Exercise set =>
1) Answer these questions using the blog post about five influences:
(a) Who tagged the writer?
(b) Which ancient author does the writer name as the favorite?
(c) Which of John Calvin's commentaries does the writer say have been of great benefit?
2) Please write out the stretch of the blog post about five influences from "1. Ancient Author: My" through "Galatians, and Colossians.".

— Start of Source —

Saturday, June 27, 2009

Tagged - Five Influences

Michael Barber has tagged me on five books or scholars that have influenced me the most. I don't usually play these "tag" games, but I'll indulge my good friend Michael and play this one. To begin with, I have to protest, this question is kinda like, "Who are your five favourite relatives?" It's so hard to pick, so I'll go for categories:

1. Ancient Author: My favourite ancient author is a hard one. I love the Epistle of Diognetus whoever its author may be. I'm partial to Irenaeus and Justin Martyr too. But I would have to say that John Chrysostom is my favourite ancient author as I find his homilies theologically captivating and spiritually nourishing.

2. Reformed Author: I really love Richard Baxter's The Reformed Pastor, but obviously you cannot go past John Calvin as the greatest theologian of the Reformation. His Institutes of the Christian Religion continues to amaze me as to its biblical rigor and theological brilliance. In more recent times, I've also benefitted immensely from his commentaries on Romans, Galatians, and Colossians.

— End of Source —
— Start of Material supplied —

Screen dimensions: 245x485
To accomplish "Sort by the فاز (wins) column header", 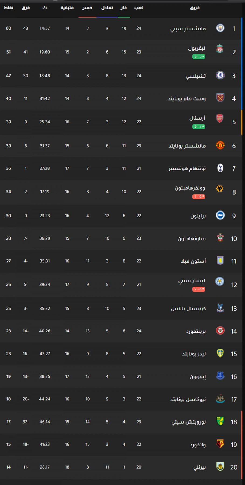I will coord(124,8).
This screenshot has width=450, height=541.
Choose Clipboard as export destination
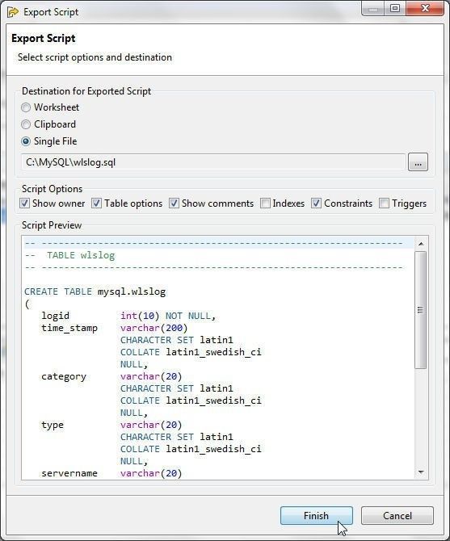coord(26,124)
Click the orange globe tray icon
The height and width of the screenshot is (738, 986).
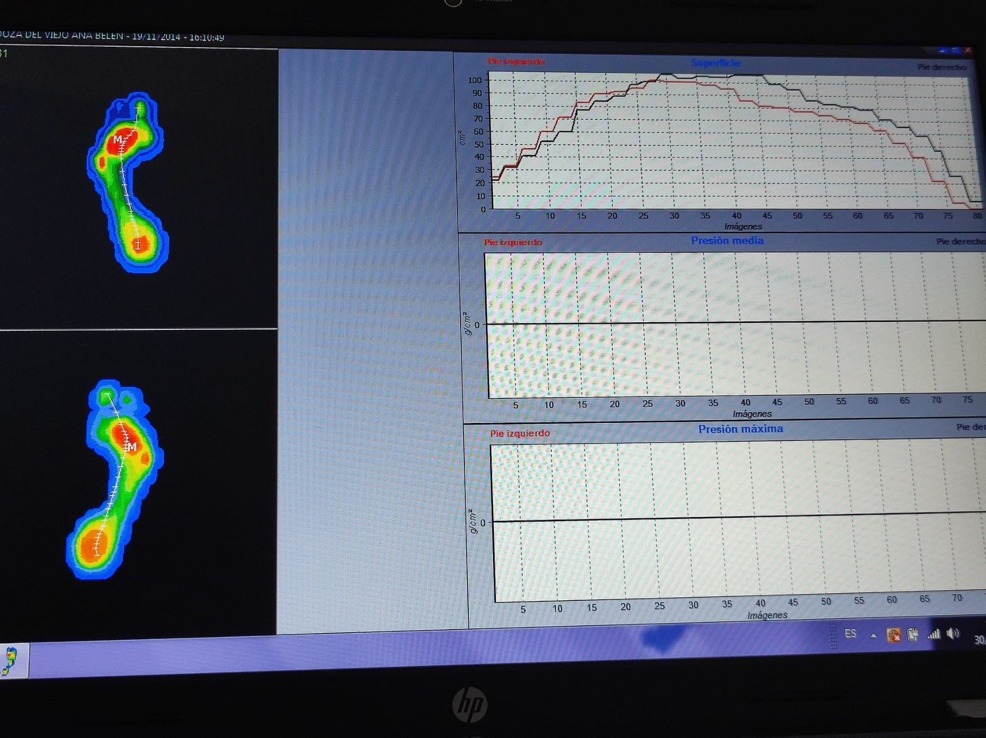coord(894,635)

— End of Material supplied —
— Start of Material supplied —

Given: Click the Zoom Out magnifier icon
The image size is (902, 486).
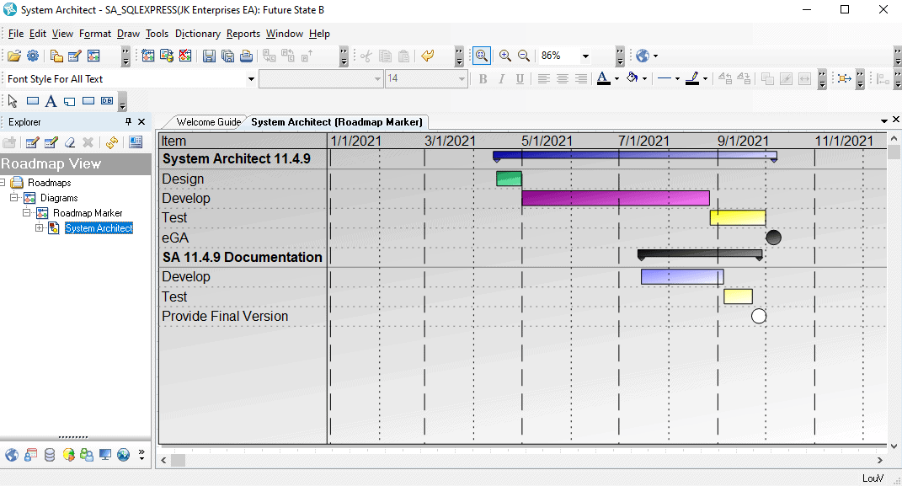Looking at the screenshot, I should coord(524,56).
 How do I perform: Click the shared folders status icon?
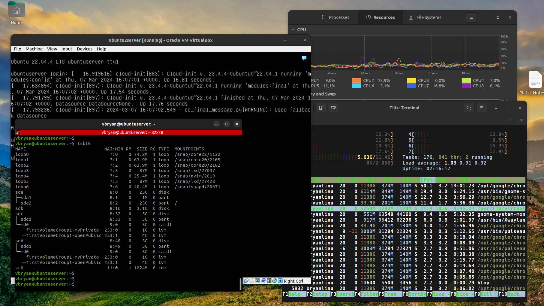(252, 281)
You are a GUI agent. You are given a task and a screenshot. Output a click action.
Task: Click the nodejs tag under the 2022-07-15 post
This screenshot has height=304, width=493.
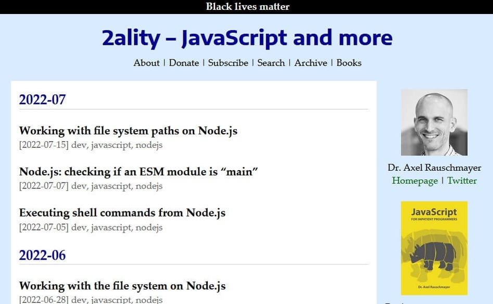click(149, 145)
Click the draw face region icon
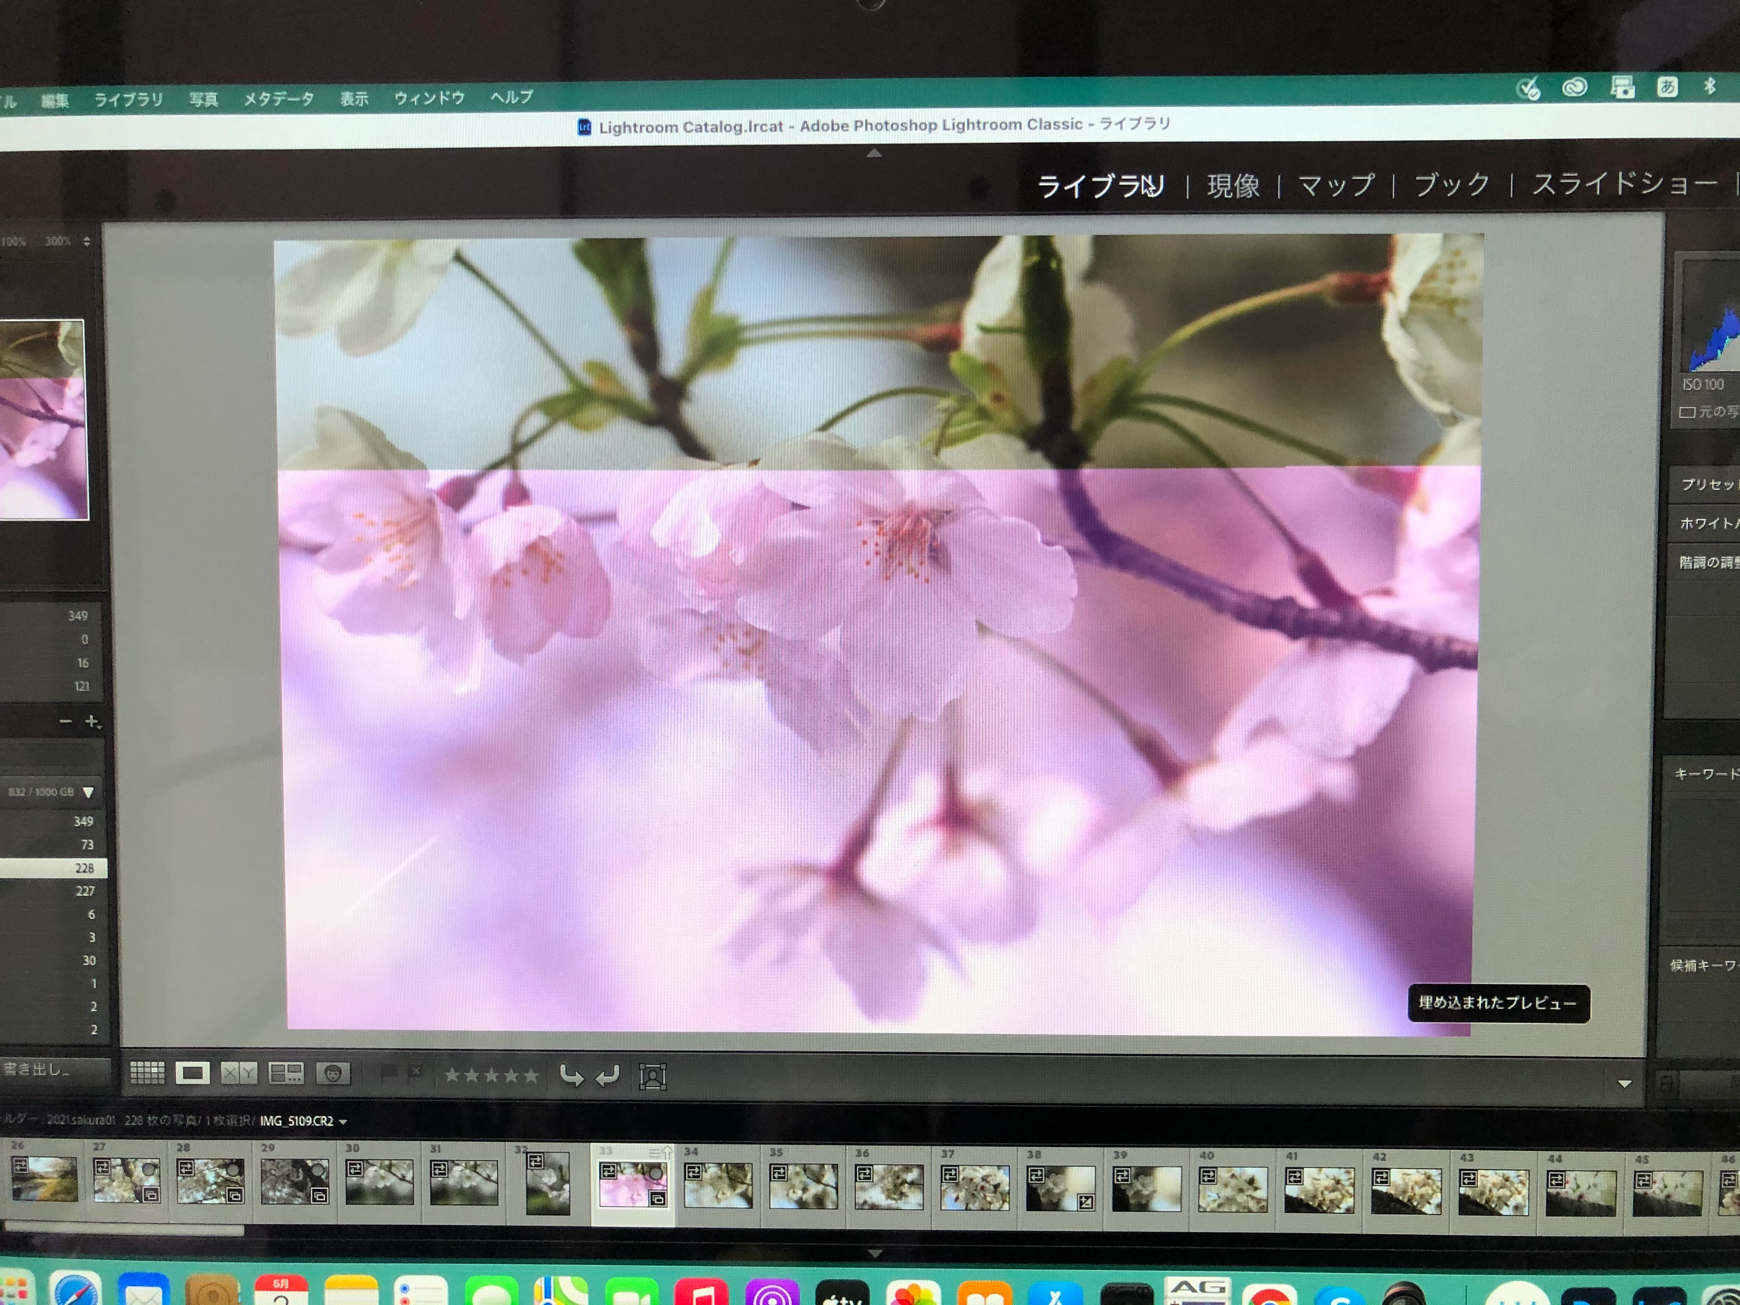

— End of Material supplied —

Answers for the tasks =>
1)
(a) Michael Barber
(b) John Chrysostom
(c) His commentaries on Romans, Galatians, and Colossians

2)
1. Ancient Author: My favourite ancient author is a hard one. I love the Epistle of Diognetus whoever its author may be. I'm partial to Irenaeus and Justin Martyr too. But I would have to say that John Chrysostom is my favourite ancient author as I find his homilies theologically captivating and spiritually nourishing.

2. Reformed Author: I really love Richard Baxter's The Reformed Pastor, but obviously you cannot go past John Calvin as the greatest theologian of the Reformation. His Institutes of the Christian Religion continues to amaze me as to its biblical rigor and theological brilliance. In more recent times, I've also benefitted immensely from his commentaries on Romans, Galatians, and Colossians.